L’ensemble des contribuables – personnes physiques ou morales, relevant de l’IS ou de l’IR au titre de leurs revenus professionnels, ainsi que ceux assujettis à la TVA.

>>Quelle est la date d’entrée en vigueur de cette mesure?

Si elle a été instaurée dans le cadre de la LF 2018, l’entrée en vigueur de l’obligation de tenir une comptabilité électronique reste tributaire de la publication d’un décret règlementaire.

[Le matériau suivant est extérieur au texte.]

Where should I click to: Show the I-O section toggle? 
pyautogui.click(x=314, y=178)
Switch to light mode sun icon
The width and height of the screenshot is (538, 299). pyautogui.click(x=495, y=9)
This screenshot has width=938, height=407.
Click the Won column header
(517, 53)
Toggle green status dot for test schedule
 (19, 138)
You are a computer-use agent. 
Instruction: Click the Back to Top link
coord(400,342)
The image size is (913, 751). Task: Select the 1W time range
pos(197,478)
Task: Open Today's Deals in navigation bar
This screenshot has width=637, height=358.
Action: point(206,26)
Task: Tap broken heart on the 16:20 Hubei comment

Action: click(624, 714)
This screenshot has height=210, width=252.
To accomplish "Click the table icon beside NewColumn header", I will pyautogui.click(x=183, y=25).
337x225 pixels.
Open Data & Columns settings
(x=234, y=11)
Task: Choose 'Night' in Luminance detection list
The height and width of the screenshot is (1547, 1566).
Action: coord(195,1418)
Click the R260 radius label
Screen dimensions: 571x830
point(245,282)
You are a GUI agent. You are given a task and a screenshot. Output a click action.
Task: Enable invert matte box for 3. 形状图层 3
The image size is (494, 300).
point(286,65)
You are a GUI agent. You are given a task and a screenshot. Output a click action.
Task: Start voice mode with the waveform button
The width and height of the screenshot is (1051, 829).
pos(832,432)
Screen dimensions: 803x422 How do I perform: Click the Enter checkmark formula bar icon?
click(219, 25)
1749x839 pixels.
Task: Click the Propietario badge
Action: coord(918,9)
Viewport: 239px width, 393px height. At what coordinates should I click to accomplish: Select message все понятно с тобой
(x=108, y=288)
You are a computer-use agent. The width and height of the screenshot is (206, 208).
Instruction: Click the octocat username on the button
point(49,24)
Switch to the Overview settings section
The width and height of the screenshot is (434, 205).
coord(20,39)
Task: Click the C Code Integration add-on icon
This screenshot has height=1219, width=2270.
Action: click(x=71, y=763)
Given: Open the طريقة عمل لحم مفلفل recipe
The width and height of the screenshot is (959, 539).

Ce qui nécessite au préalable une série de concertations entre la DGI et les professionnels: «Nous allons mener des réunions avec les différentes parties prenantes: experts comptables, comptables agréés, CGEM,… afin de fixer les critères d’application de manière collégiale et garantir ainsi l’adhésion des professionnels, qui connaissent mieux que nous les limites de l’application de cette mesure» explique Khalid Zazou, directeur de la Législation, des Etudes, et de la Coopération internationale au sein de la DGI.

Ainsi, ces réunions débuteront vers la fin février, pour une probable publication du décret d’application en juin 2018.

>>Facturation

En vertu des dispositions de l’article 145-III du Code général des impôts, les contribuables relevant de l'IS ou de l’IR au titre de leurs revenus professionnels, ainsi que ceux assujettis à la TVA, sont tenus de délivrer à leurs clients ou acheteurs des factures ou mémoires pré-numérotés et édités par un système informatique selon une série continue.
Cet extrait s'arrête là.